◆ **Required work**: Count the lines below that contain the word "agent", and reply with that number alone.

◆ **Input material**:

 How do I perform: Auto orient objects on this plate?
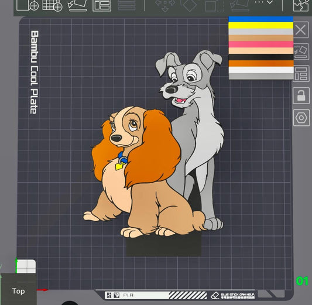(x=301, y=52)
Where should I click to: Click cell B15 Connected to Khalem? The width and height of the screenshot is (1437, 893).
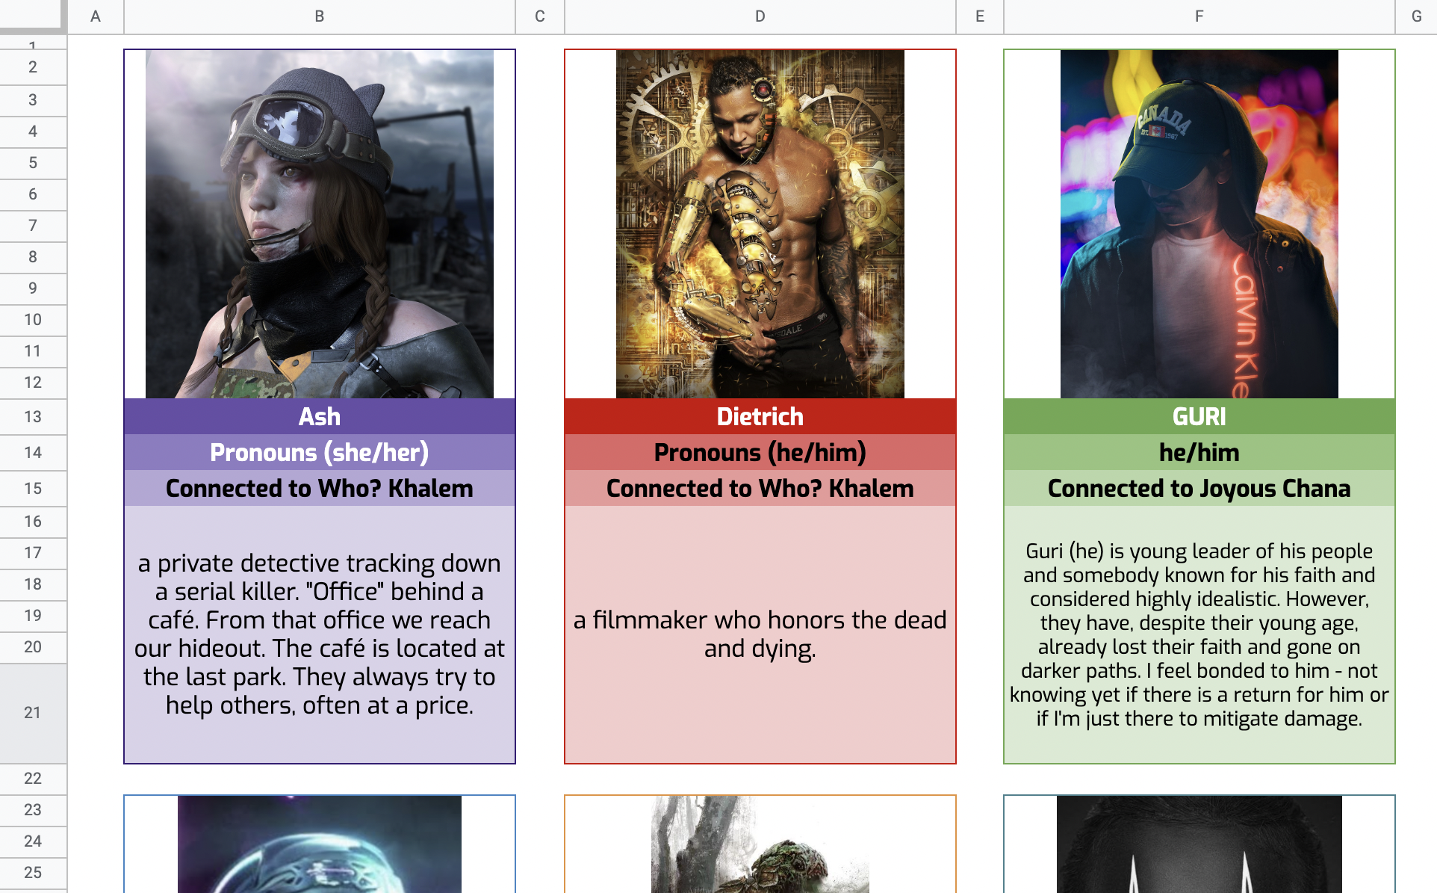[x=320, y=488]
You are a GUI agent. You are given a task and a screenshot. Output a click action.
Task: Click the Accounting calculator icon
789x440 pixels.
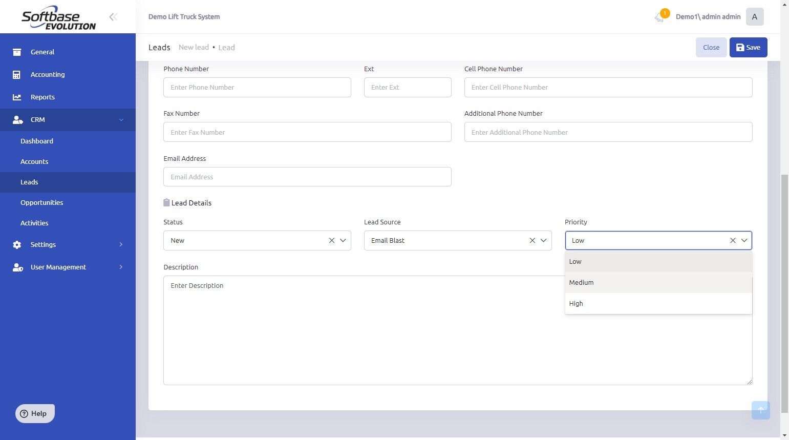(17, 75)
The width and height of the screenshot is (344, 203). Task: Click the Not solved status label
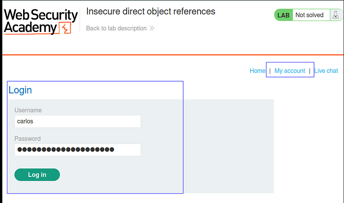[309, 15]
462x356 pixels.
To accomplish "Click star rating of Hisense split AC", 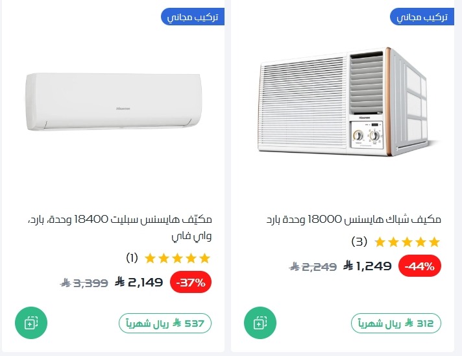I will (x=178, y=258).
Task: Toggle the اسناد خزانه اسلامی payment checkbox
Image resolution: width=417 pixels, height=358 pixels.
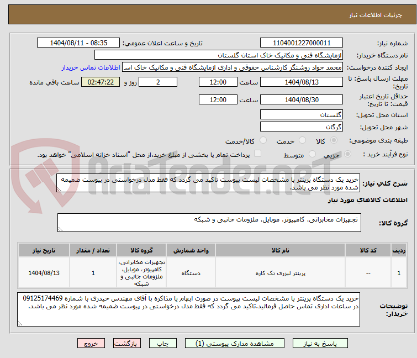Action: tap(257, 154)
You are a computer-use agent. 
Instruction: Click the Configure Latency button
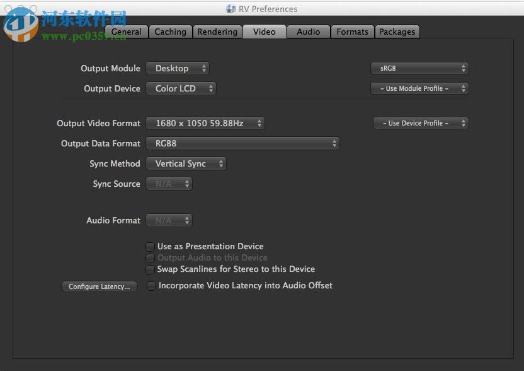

◆ **Exercise response**: 2